↓↓↓
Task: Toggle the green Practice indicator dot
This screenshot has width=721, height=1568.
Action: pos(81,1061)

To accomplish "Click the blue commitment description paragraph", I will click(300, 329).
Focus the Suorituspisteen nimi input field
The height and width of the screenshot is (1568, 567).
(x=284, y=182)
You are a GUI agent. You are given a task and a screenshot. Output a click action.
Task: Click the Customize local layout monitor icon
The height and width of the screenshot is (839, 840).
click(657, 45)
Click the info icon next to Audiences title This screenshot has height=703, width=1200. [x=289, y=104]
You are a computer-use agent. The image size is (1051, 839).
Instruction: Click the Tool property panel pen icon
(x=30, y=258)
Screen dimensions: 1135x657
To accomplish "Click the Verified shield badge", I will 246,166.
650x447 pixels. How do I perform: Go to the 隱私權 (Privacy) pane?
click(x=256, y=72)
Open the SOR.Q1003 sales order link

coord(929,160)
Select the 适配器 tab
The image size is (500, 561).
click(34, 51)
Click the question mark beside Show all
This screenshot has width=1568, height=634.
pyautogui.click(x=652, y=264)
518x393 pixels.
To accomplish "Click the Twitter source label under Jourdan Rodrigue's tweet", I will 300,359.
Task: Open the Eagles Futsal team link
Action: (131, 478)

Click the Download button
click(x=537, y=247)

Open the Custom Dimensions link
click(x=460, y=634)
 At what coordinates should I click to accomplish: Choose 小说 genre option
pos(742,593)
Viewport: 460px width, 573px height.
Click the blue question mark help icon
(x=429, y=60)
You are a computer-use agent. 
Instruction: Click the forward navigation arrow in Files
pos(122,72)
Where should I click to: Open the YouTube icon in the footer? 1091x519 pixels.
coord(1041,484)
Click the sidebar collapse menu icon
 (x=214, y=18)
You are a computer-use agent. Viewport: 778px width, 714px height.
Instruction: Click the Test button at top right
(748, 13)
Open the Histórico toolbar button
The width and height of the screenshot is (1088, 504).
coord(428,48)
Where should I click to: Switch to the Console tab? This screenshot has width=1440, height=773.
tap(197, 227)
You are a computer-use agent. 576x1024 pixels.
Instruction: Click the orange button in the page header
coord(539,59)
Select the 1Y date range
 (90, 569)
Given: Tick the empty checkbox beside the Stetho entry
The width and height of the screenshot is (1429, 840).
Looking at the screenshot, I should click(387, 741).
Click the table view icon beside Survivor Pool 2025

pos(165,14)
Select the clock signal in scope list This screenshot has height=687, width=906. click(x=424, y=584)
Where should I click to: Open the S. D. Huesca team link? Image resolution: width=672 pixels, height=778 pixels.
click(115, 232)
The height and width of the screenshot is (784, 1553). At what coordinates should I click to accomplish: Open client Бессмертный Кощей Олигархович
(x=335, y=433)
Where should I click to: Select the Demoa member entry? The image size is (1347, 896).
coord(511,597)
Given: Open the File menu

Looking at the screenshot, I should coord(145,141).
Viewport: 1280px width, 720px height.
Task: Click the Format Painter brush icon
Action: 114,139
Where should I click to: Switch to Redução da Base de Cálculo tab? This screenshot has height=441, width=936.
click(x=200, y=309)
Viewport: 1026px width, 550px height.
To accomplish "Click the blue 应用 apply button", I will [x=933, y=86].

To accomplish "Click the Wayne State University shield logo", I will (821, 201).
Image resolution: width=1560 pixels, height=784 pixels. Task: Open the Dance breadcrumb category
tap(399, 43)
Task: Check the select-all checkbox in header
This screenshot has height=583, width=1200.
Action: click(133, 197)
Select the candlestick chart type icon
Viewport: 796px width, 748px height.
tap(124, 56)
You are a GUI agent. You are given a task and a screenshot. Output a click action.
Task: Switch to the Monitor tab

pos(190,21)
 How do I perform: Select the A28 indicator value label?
↑↑↑
### Aim of the task
The whole listing above needs to be reproduced exactly.

### Finished exercise
Task: Toggle the green Practice indicator dot
This screenshot has width=721, height=1568.
Action: pos(81,1061)

To accomplish "Click the blue commitment description paragraph", I will click(300, 329).
Focus the Suorituspisteen nimi input field
The height and width of the screenshot is (1568, 567).
(x=284, y=182)
You are a GUI agent. You are given a task and a screenshot. Output a click action.
Task: Click the Customize local layout monitor icon
The height and width of the screenshot is (839, 840).
click(657, 45)
Click the info icon next to Audiences title This screenshot has height=703, width=1200. [x=289, y=104]
You are a computer-use agent. The image size is (1051, 839).
Instruction: Click the Tool property panel pen icon
(x=30, y=258)
Screen dimensions: 1135x657
To accomplish "Click the Verified shield badge", I will 246,166.
650x447 pixels. How do I perform: Go to the 隱私權 (Privacy) pane?
click(x=256, y=72)
Open the SOR.Q1003 sales order link

coord(929,160)
Select the 适配器 tab
The image size is (500, 561).
click(34, 51)
Click the question mark beside Show all
This screenshot has width=1568, height=634.
pyautogui.click(x=652, y=264)
518x393 pixels.
To accomplish "Click the Twitter source label under Jourdan Rodrigue's tweet", I will 300,359.
Task: Open the Eagles Futsal team link
Action: (131, 478)

Click the Download button
click(x=537, y=247)

Open the Custom Dimensions link
click(x=460, y=634)
 At what coordinates should I click to accomplish: Choose 小说 genre option
pos(742,593)
Viewport: 460px width, 573px height.
Click the blue question mark help icon
(x=429, y=60)
You are a computer-use agent. 
Instruction: Click the forward navigation arrow in Files
pos(122,72)
Where should I click to: Open the YouTube icon in the footer? 1091x519 pixels.
coord(1041,484)
Click the sidebar collapse menu icon
 (x=214, y=18)
You are a computer-use agent. Viewport: 778px width, 714px height.
Instruction: Click the Test button at top right
(748, 13)
Open the Histórico toolbar button
The width and height of the screenshot is (1088, 504).
coord(428,48)
Where should I click to: Switch to the Console tab? This screenshot has width=1440, height=773.
tap(197, 227)
You are a computer-use agent. 576x1024 pixels.
Instruction: Click the orange button in the page header
coord(539,59)
Select the 1Y date range
 (90, 569)
Given: Tick the empty checkbox beside the Stetho entry
The width and height of the screenshot is (1429, 840).
Looking at the screenshot, I should click(387, 741).
Click the table view icon beside Survivor Pool 2025

pos(165,14)
Select the clock signal in scope list This screenshot has height=687, width=906. click(x=424, y=584)
Where should I click to: Open the S. D. Huesca team link? Image resolution: width=672 pixels, height=778 pixels.
click(115, 232)
The height and width of the screenshot is (784, 1553). At what coordinates should I click to accomplish: Open client Бессмертный Кощей Олигархович
(x=335, y=433)
Where should I click to: Select the Demoa member entry? The image size is (1347, 896).
coord(511,597)
Given: Open the File menu

Looking at the screenshot, I should coord(145,141).
Viewport: 1280px width, 720px height.
Task: Click the Format Painter brush icon
Action: 114,139
Where should I click to: Switch to Redução da Base de Cálculo tab? This screenshot has height=441, width=936.
click(x=200, y=309)
Viewport: 1026px width, 550px height.
To accomplish "Click the blue 应用 apply button", I will [x=933, y=86].

To accomplish "Click the Wayne State University shield logo", I will (821, 201).
Image resolution: width=1560 pixels, height=784 pixels. Task: Open the Dance breadcrumb category
tap(399, 43)
Task: Check the select-all checkbox in header
This screenshot has height=583, width=1200.
Action: click(133, 197)
Select the candlestick chart type icon
Viewport: 796px width, 748px height.
tap(124, 56)
You are a GUI agent. You are given a task and a screenshot. Output a click action.
Task: Switch to the Monitor tab

pos(190,21)
 How do I perform: Select the A28 indicator value label?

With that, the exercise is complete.